Top of Data for the task

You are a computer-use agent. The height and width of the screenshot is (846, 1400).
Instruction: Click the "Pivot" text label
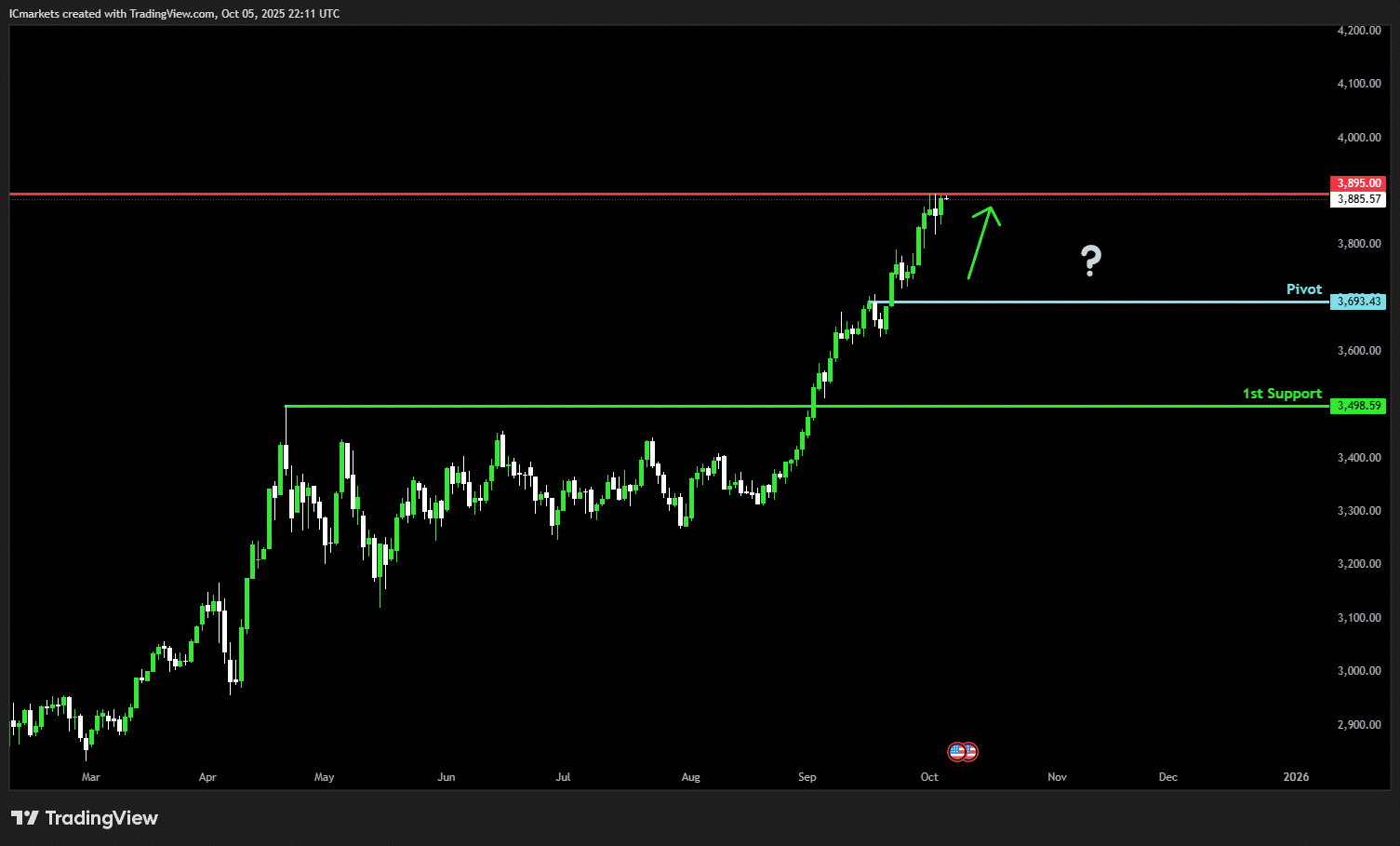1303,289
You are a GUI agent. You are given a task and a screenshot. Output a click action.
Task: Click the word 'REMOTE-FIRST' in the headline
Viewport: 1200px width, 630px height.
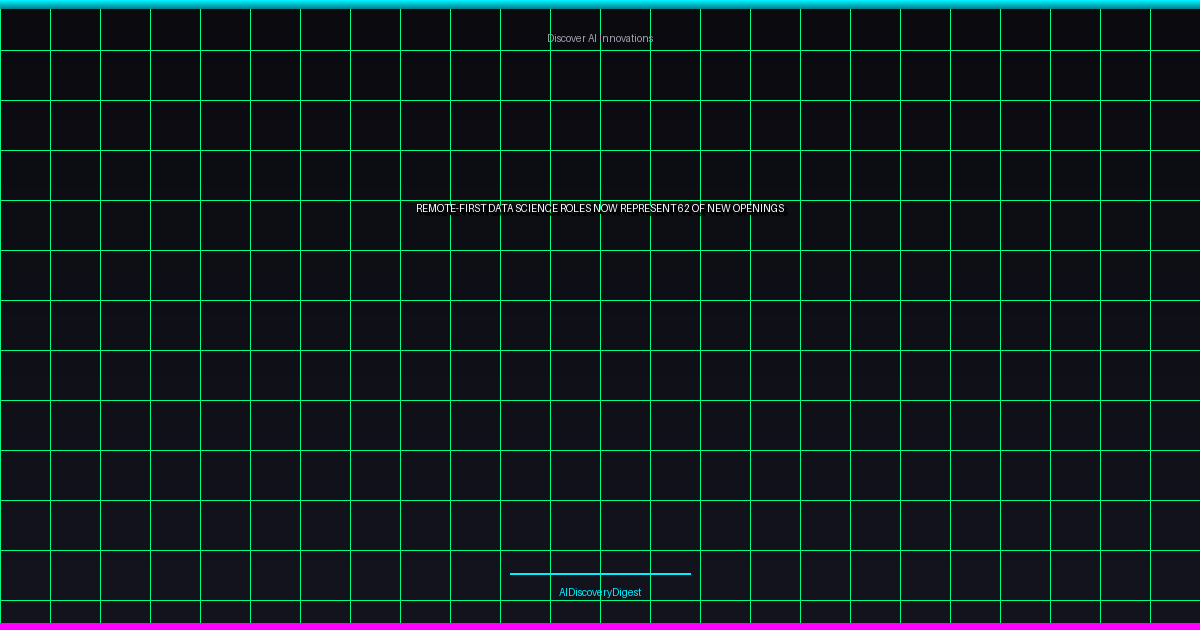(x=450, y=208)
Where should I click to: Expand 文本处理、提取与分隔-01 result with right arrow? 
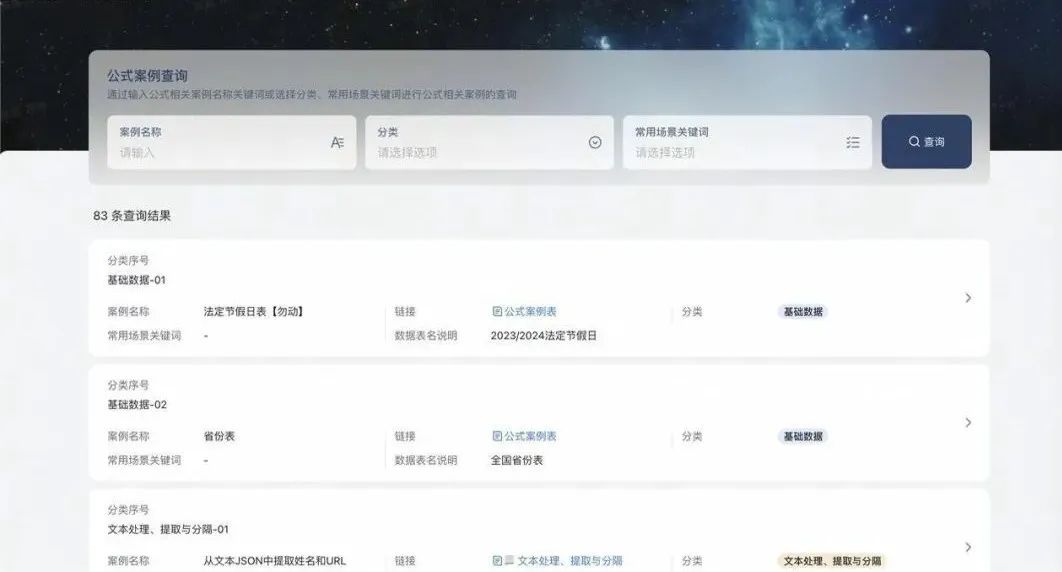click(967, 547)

Bottom of Data for the task

- Brief
When the word "agent" occurs in a line above, list that line.

- Exercise output
You are a computer-use agent. The height and width of the screenshot is (846, 1400).
You are a GUI agent. You are given a task and a screenshot. Output a click action.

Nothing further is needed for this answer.